— START OF EXERCISE INPUT —

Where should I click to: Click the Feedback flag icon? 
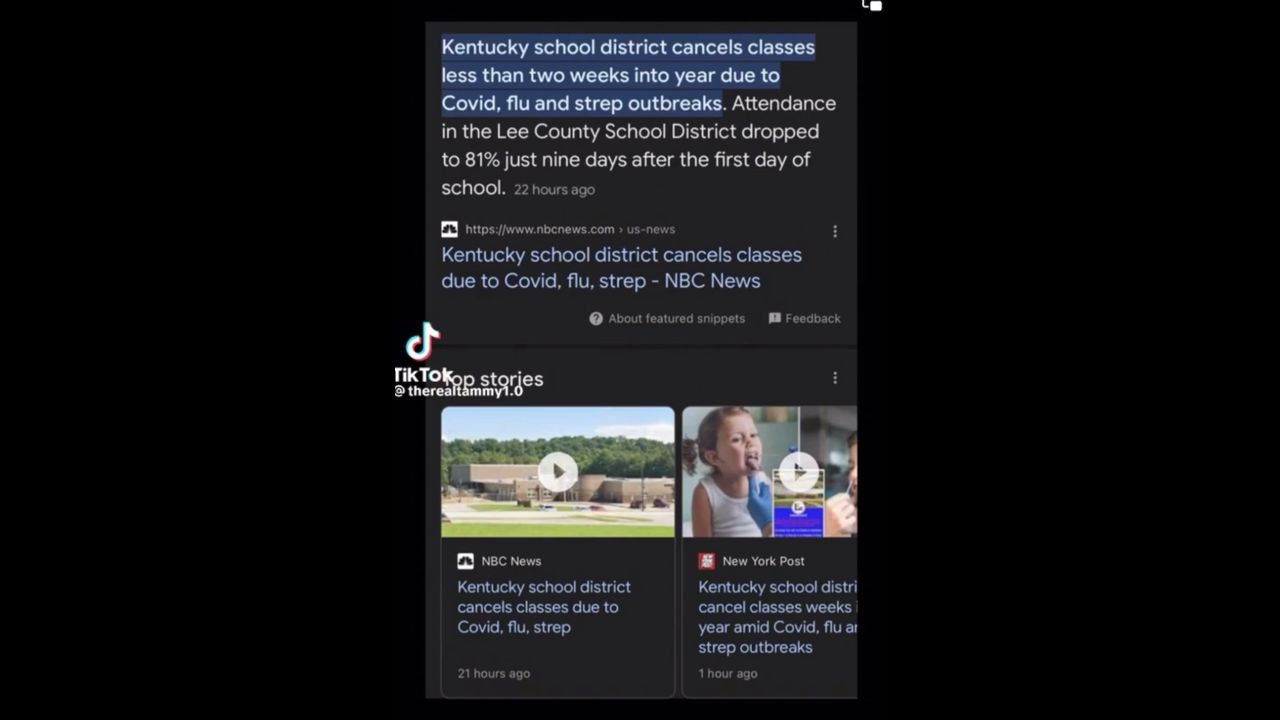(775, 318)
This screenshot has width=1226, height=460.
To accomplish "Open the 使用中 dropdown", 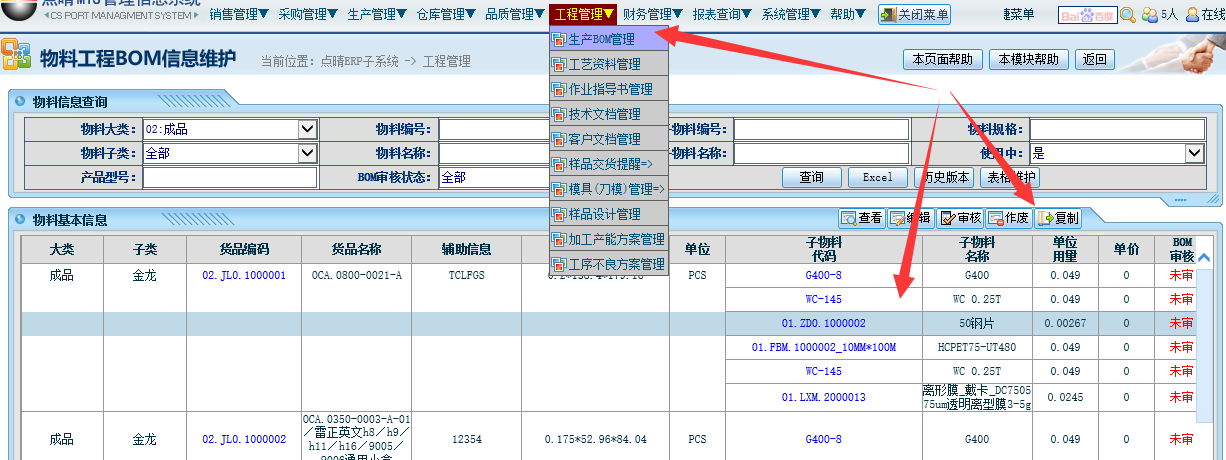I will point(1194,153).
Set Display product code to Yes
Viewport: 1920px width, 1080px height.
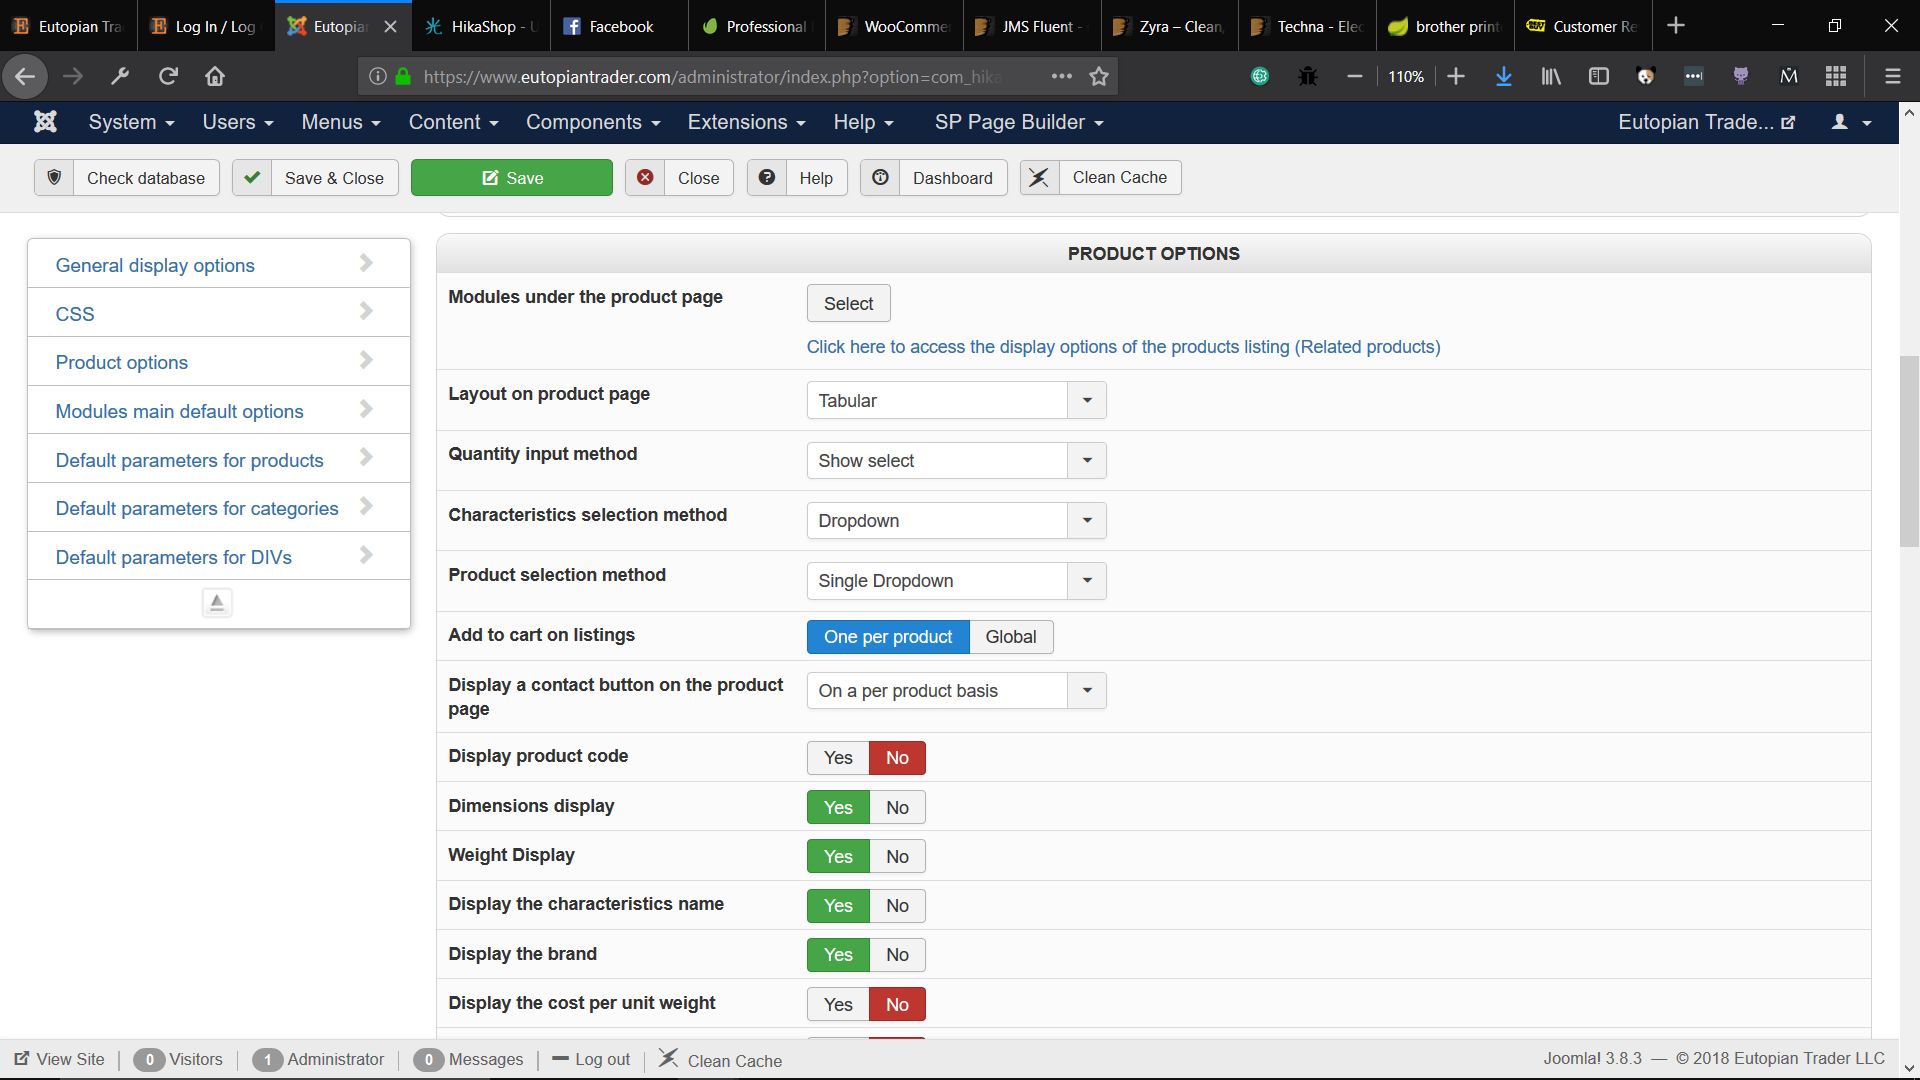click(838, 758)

— END OF EXERCISE INPUT —
— START OF EXERCISE INPUT —

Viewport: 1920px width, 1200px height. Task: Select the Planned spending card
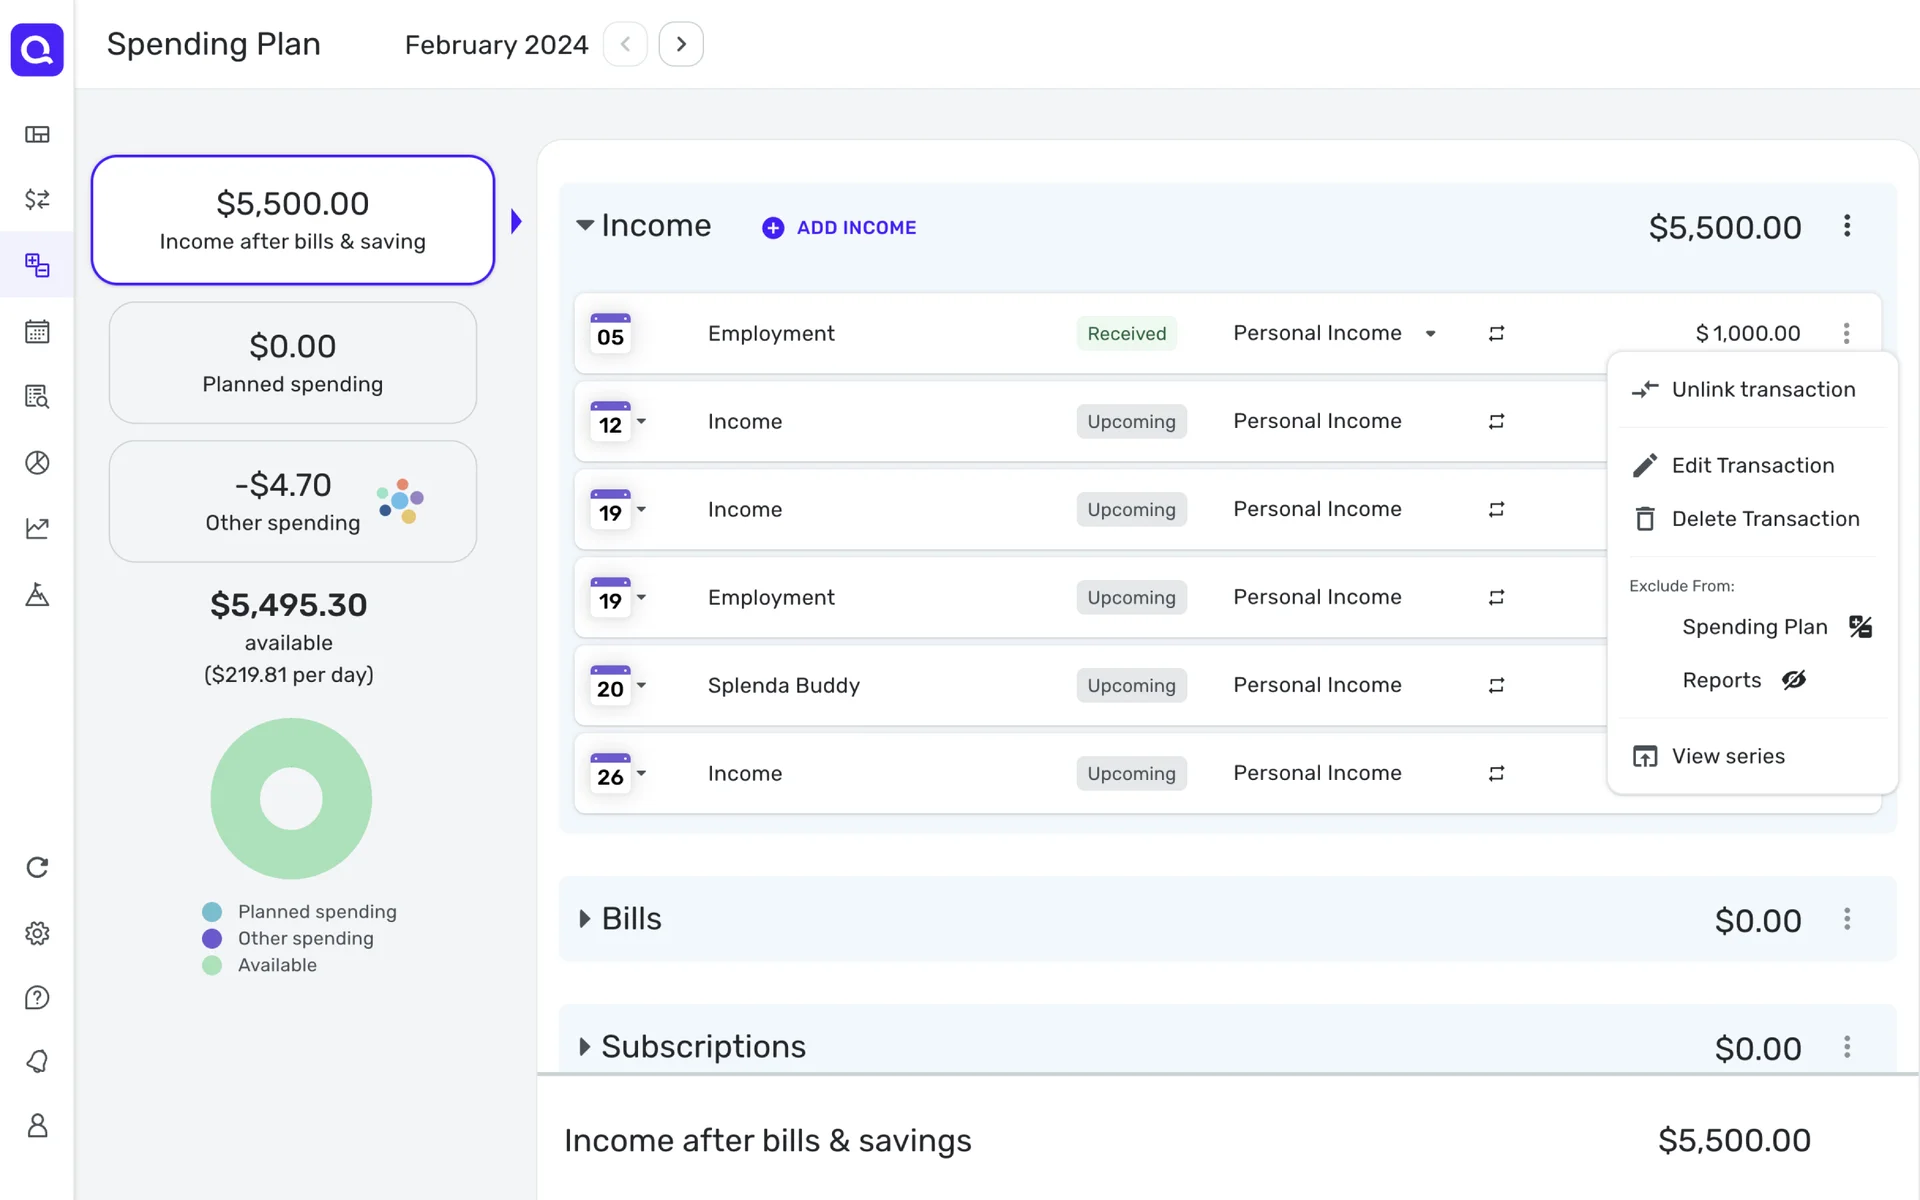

— END OF EXERCISE INPUT —
— START OF EXERCISE INPUT —

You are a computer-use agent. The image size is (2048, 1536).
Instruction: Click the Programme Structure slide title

— END OF EXERCISE INPUT —

Identify each line of the records that contains the word "height" and copy every such line in full. Treat the match as case-sensitive.

This screenshot has width=1226, height=460.
Viewport: 1920px width, 1080px height.
Viewport: 1920px width, 1200px height. Task: Select the Planned spending card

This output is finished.